- [Excerpted text]:
>>

Setting the Stage: Creation, Curation, and Use

I had the pleasure of serving as the opening speaker for the 2015 NEDCC Digital Directions conference. This post contains the text of my remarks and the slides from my presentation. Each is intended to be able to stand on its own, so if you want a quick overview, download the slides. If you want to dig in, read on below.

Slides: Self Playing PowerPoint Slideshow (ppsx, 1.7MB)

SETTING THE STAGE: CREATION, CURATION, AND USE

In this essay, I want to do a few things to prepare you for a productive foray into learning about digital preservation. First, we need to cross the divide from analog to digital. From there, we need to think about what it really means to create digital resources, to curate them, and to put them to use. And finally, we need to get ourselves back home, and ready to do good work.

To ensure you are ready for this journey, please look at your shoes…

Or your phone or computer, or your new tote bag or your watch, or your headphones, glasses, health tracker, usb drive, tablet, other phone, e-reader, or actual magazine, or any of the myriad of things you touch and see each day.

<<

- [Information shown]:

>>

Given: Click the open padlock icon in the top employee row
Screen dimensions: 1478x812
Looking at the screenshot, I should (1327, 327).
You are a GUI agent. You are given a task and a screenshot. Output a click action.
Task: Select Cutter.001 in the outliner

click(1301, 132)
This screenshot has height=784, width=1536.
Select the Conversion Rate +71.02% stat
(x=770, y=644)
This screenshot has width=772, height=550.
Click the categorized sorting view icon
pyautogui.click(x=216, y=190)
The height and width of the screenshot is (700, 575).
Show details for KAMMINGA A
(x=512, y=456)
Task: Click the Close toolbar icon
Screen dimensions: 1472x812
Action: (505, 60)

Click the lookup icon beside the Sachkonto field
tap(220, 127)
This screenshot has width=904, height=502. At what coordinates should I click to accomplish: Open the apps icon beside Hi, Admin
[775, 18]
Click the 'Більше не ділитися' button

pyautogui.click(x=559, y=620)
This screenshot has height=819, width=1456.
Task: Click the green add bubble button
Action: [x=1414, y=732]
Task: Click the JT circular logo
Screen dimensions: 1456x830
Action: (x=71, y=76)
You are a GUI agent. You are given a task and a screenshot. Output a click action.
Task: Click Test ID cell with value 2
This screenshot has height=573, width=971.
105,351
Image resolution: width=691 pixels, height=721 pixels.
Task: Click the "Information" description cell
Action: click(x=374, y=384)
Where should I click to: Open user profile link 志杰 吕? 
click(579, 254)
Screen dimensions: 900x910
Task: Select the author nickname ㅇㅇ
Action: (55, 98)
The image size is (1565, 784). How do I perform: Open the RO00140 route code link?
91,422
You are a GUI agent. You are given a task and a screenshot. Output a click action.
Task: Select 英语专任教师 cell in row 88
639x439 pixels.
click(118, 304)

<<

- [What needs to be done]: According to the post on creation, curation, and use, which conference featured its author as the opening speaker?

- [Exercise solution]: The 2015 NEDCC Digital Directions conference.